My gut was telling me the same thing. The locational factor is pretty big, and that would make me a more productive employee. The equity sounds awesome, but I get less excited when people actually explain to me the mechanics of how it is paid out.

 
Most Helpful

So, a points....

- Your first job out of grad school isn't like be the one to provide you the best "equity participation" opportunities, it could be, but really, you need more experience for those opportunities to be legit. I wouldn't be thinking offer 2 is "once in a lifetime", it isn't, and if it is.... then it is prob too good to be true. 

- I had to read a few times to verify that the higher paid gig is in the lower cost city... if you really prefer 2nd/3rd tier cities, then I feel the choice kinda looks obvious....

- Since both are buyside roles, I don't really get any big advantage of "exit ops" from one over the other. You can move around from either I'd guess (that said, easer to go from major city to secondary city than vice versa, but that isn't universal, and job 1 sounds like a bigger "name" so may offset that)

So bottom line, I'd make the decision based on the theory of "minimizing regret", meaning which decision are likely to regret the most if you don't take. Mentally, flip a coin and assign one heads and one tails..... then take notice of how you feel when you see the result. If happy/relieved how the coin landed, take that gig, if disappointed, take the other....

This is all a gut call, you career will be making forward progress either way! 

 

Good stuff. Yeah I was getting hung up on how this is a "once in a lifetime" opportunity, so your perspective is helpful. And 30-40K higher in a lower COL city? Just a GP thing? That goes a long way.

Good points regarding exit opps. I didn't think of it the same as you did. Frankly I could see myself staying with offer 1 for a while.

And then grateful to have the offers and to be making forward career progress as you said. Taking offer 1 would probably minimize regret. I don't think these offers come around super frequently in tier 2/3 cities. GP roles in HCOL cities are in my opinion more common. 

 

Not the OP, but question halfway related to this.... 

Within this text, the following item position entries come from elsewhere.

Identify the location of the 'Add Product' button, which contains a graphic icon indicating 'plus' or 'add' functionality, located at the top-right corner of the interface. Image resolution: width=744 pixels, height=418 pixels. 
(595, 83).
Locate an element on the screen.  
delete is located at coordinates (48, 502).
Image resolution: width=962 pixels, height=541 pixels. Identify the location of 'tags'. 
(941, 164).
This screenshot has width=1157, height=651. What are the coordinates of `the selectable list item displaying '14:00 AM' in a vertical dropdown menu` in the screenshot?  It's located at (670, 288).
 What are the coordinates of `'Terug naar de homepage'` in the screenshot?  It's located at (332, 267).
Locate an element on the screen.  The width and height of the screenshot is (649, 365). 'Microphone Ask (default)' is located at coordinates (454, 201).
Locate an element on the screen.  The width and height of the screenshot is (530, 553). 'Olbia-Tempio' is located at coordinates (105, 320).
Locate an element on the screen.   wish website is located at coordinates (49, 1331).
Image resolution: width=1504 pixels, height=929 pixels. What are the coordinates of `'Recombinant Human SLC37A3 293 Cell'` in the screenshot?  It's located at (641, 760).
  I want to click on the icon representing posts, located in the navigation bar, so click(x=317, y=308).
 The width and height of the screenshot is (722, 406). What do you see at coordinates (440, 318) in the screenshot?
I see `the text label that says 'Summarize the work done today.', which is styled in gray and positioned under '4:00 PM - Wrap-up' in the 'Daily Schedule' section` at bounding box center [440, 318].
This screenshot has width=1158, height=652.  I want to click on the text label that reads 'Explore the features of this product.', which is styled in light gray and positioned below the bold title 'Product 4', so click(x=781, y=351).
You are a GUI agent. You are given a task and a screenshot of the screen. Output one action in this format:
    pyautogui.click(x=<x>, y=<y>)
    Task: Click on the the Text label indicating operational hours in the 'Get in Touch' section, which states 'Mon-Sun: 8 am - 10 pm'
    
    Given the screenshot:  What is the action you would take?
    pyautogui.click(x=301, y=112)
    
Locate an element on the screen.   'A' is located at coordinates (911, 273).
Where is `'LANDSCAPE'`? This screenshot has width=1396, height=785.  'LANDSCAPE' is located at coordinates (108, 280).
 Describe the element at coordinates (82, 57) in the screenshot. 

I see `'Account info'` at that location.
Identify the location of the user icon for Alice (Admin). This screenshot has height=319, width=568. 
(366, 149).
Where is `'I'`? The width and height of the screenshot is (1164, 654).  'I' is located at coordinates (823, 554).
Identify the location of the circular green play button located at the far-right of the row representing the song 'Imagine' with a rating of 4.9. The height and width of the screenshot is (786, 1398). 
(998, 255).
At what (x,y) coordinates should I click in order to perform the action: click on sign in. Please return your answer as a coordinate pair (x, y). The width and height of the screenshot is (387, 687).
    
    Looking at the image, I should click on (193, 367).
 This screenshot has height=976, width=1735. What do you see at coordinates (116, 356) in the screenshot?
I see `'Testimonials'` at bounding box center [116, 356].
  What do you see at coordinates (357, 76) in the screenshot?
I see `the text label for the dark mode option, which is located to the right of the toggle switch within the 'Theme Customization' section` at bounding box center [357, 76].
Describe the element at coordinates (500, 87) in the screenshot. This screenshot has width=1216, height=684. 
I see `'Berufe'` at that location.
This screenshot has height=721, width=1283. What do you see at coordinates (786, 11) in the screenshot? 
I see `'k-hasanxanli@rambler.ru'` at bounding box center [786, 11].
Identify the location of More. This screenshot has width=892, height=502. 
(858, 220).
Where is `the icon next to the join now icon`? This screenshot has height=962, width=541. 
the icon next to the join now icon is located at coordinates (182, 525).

say you have an offer in development. GP which focuses on one asset class and you’re not sure if that’s your long term asset to specialize in. Do you join, learn, then start looking again at a later date, or keep pushing to get into a different GP? 
 

classic bird in the hand question but my point is does being at a GP in another asset class hurt you more than help?

 

No, it really is hard to say you are "precluded", this "peigonholing" concept is so badly over used on this site..... (I've ranted on other posts, I'll keep this quick).

A lot of people who go work for a firm that works cross asset/product types will get assigned to only one asset/product type, it's the norm. Whether something mainstream like office or multifamily or more niche like senior housing, you will have to be in the industry awhile (long past analyst zone) to really thing about this.

That said, most career "peigonholing" that actually occurs is by the person choosing to do it..... As they can make more, get better jobs playing on their experience. Jumping to jump gets really costly the longer you stay in the business. Even at analyst/associate level (where jumps occur and not hard to do), it is not clear to me that doing so is actually accelerating a career vs. just resetting it.